Anyway, the bottom line was that none of those worked out. I got approached by a publisher that has this series of books called 100 Questions and Answers About "x", about whatever disease. I was stunned to learn that, after all these years of publishing these books, they didn't have one about HIV and AIDS. Since this was similar to what I had had in mind, I agreed to write the book.
The hard part was finding exactly 100 questions and not more and not less. Even though I couldn't include the really wacky stuff in there, I did try to keep the tone light and entertaining so that people weren't going to feel too bogged down with a heavy, overly serious book about this disease.
I see that the book is geared for people with HIV, who have questions.
Yes. It's really meant for people who have HIV. When I was writing it, I had in mind the person who just found out they're positive and really doesn't know anything. I wanted to write a book for that person. The first few chapters are really, "What do you need to know right now?" Then it goes into more detail about things, after you've learned the basic things you need to know.
It has real basic information: "What does HIV do? What's a CD4 count? What's a viral load? What's the difference between HIV and AIDS? Why isn't there a cure?" That kind of thing.
We also go into issues about medical care: "How do you deal with your doctor? How do you find a doctor? What kinds of tests should you be getting? What kinds of vaccinations? When do you start treatment? What kind of treatment? Why do you need to be adherent? Why can't you stop treatment?"
We go into side effects, toxicity and the opportunistic infections. Then, also, I have sections about women, pregnancy, coinfection with hepatitis C, depression and things like that. There are basic sections about how you live with HIV: "Can you travel? Can you have pets? What can you eat? What can you drink? How do you have sex? How do you deal with HIV-negative partners?"

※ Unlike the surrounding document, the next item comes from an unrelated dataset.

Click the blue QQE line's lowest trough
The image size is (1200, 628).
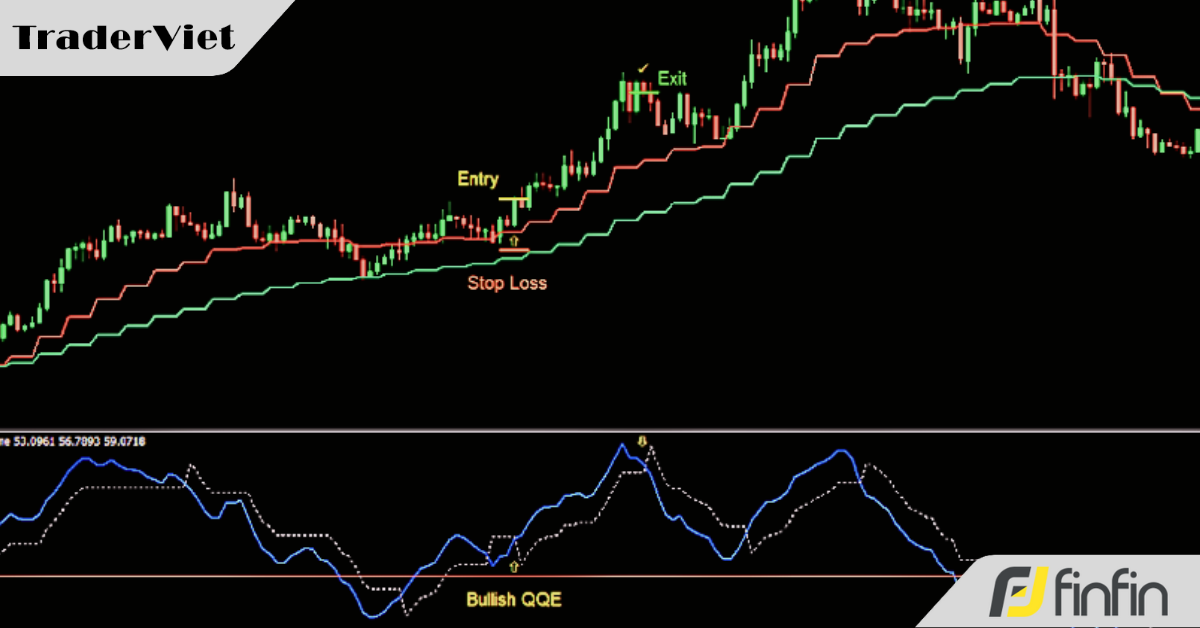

I think of it as pretty comprehensive. When I was done with it, it was hard for me to come up with any questions that I was missing, although I'm sure somebody could think of some.
I thought it was interesting that you included questions such as, "How do we know that HIV wasn't created in a lab?"
[Laughs] I got to the end and I had a chapter called, "Questions for Those Who Still Have Questions." I dealt with a lot of these conspiracy theories. "How do we know that HIV causes AIDS? How do we know it wasn't created in a lab? How do we know the drug companies haven't developed a cure that they're just keeping secret?" People who believe those types of theories are not the types of people who are going to read my book.
I wanted to try to dispel some of those myths because we've got more important things to do than get bogged down in things that are clearly not true. But I didn't want to ignore those sentiments or those concerns, because I know there are a lot of people who still believe in those theories.
Do you find, either on the Web or in practice, that there are still theories that the drug companies are withholding a cure?
I don't see that so much in my own patients because, after all, by coming to see me you could say they've accepted the establishment view about HIV and they're voting with their feet. But when I talk to patient groups or lay audiences I still hear some of those concerns. I certainly get it on my Web site.
There are still a dwindling number of HIV denialists out there who think that HIV doesn't cause AIDS. It's sad because what I see is that the belief in these theories can really be damaging. It causes a lot of people to avoid the health care system, to avoid medical care. I've seen people die as a result of a belief in these theories. I think it's not just a curiosity to talk about them. I think in a book like this we really have to deal with anything that could get in the way of people's willingness to accept medical care that is life saving.
How do we know that the drug companies aren't withholding the cure to make money?
A lot of people think, "My God, the epidemic's been going on now since 1981, shouldn't we have a cure by now?" I point out that we really don't have a cure for any viral disease, with the possible exception of hepatitis C and we don't cure that very often. All other viral diseases get better by themselves, or stay latent like HIV does and remain chronic, or they kill you. There's no surprise there.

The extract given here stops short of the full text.